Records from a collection
★ ★ ★

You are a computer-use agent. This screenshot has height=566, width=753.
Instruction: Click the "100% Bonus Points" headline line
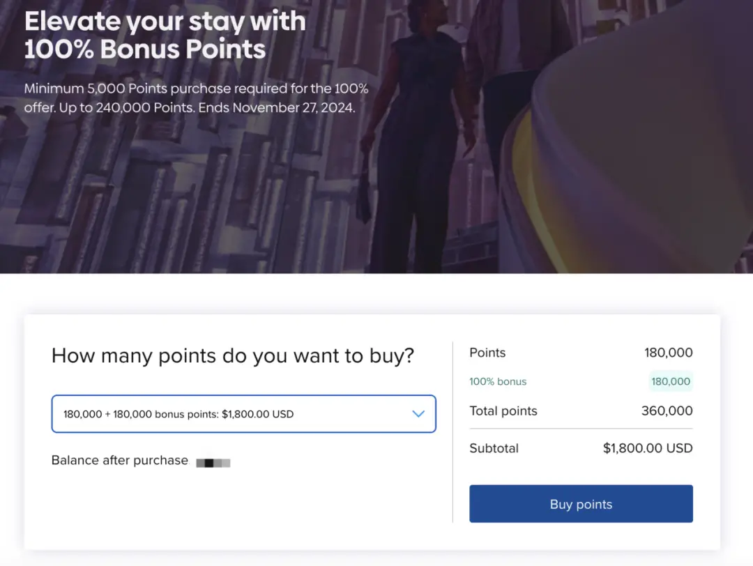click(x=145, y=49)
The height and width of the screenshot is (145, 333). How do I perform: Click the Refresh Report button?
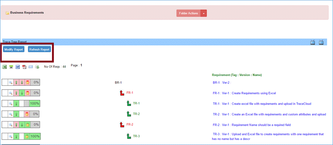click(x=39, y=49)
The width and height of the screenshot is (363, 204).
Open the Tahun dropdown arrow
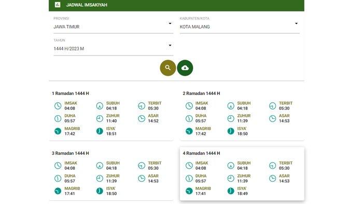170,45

★ ★ ★

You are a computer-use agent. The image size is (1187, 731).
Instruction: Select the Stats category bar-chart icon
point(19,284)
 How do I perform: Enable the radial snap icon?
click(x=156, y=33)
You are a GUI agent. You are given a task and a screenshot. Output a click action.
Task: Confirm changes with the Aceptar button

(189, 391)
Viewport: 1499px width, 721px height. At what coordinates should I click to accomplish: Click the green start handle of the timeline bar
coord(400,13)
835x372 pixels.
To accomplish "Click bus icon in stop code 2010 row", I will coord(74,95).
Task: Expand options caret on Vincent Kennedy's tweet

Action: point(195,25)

★ ★ ★

→ What needs to be done
Copy all lines from the data that hold the word "computer".

→ Solved problem
You are a computer-use agent. This screenshot has height=566, width=753.
You are a computer-use agent. The image size is (1187, 731).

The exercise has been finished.